• **Task instructions**: Can you copy out every line of the material below, word for word, with nothing changed?

• **Records supplied**:
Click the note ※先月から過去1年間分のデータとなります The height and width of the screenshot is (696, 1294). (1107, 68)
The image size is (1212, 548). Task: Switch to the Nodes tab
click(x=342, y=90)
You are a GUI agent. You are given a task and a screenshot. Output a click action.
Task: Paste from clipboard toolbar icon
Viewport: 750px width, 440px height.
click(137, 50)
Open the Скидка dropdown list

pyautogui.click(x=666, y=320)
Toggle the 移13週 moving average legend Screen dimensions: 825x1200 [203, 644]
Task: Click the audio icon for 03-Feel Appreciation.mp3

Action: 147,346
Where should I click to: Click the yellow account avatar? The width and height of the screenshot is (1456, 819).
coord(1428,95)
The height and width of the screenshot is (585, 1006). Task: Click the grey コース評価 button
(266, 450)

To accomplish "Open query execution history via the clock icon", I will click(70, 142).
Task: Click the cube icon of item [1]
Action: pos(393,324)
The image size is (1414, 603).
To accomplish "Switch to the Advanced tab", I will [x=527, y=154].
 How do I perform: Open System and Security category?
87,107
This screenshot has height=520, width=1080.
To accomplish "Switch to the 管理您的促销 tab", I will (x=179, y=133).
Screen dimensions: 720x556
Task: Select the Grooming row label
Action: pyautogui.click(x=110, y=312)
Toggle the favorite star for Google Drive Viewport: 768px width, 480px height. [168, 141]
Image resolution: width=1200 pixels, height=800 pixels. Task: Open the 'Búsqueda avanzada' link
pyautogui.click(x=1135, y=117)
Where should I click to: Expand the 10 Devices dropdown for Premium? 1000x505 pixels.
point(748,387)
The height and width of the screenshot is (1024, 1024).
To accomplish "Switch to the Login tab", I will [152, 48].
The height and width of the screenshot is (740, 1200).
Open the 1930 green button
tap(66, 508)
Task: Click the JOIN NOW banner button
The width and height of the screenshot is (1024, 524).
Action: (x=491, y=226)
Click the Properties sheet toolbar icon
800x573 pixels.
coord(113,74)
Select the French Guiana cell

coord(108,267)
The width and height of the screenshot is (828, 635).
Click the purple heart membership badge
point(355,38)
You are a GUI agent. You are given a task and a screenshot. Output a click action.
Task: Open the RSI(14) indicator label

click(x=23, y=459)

• **The result**:
Click the note ※先月から過去1年間分のデータとなります The height and width of the screenshot is (696, 1294). (1107, 68)
The image size is (1212, 548). Task: Switch to the Nodes tab
click(x=342, y=90)
You are a GUI agent. You are given a task and a screenshot. Output a click action.
Task: Paste from clipboard toolbar icon
Viewport: 750px width, 440px height.
click(137, 50)
Open the Скидка dropdown list

pyautogui.click(x=666, y=320)
Toggle the 移13週 moving average legend Screen dimensions: 825x1200 [203, 644]
Task: Click the audio icon for 03-Feel Appreciation.mp3

Action: 147,346
Where should I click to: Click the yellow account avatar? The width and height of the screenshot is (1456, 819).
coord(1428,95)
The height and width of the screenshot is (585, 1006). Task: Click the grey コース評価 button
(266, 450)

To accomplish "Open query execution history via the clock icon", I will click(70, 142).
Task: Click the cube icon of item [1]
Action: pos(393,324)
The image size is (1414, 603).
To accomplish "Switch to the Advanced tab", I will [x=527, y=154].
 How do I perform: Open System and Security category?
87,107
This screenshot has height=520, width=1080.
To accomplish "Switch to the 管理您的促销 tab", I will (x=179, y=133).
Screen dimensions: 720x556
Task: Select the Grooming row label
Action: pyautogui.click(x=110, y=312)
Toggle the favorite star for Google Drive Viewport: 768px width, 480px height. [168, 141]
Image resolution: width=1200 pixels, height=800 pixels. Task: Open the 'Búsqueda avanzada' link
pyautogui.click(x=1135, y=117)
Where should I click to: Expand the 10 Devices dropdown for Premium? 1000x505 pixels.
point(748,387)
The height and width of the screenshot is (1024, 1024).
To accomplish "Switch to the Login tab", I will [152, 48].
The height and width of the screenshot is (740, 1200).
Open the 1930 green button
tap(66, 508)
Task: Click the JOIN NOW banner button
The width and height of the screenshot is (1024, 524).
Action: (x=491, y=226)
Click the Properties sheet toolbar icon
800x573 pixels.
coord(113,74)
Select the French Guiana cell

coord(108,267)
The width and height of the screenshot is (828, 635).
Click the purple heart membership badge
point(355,38)
You are a GUI agent. You are given a task and a screenshot. Output a click action.
Task: Open the RSI(14) indicator label

click(x=23, y=459)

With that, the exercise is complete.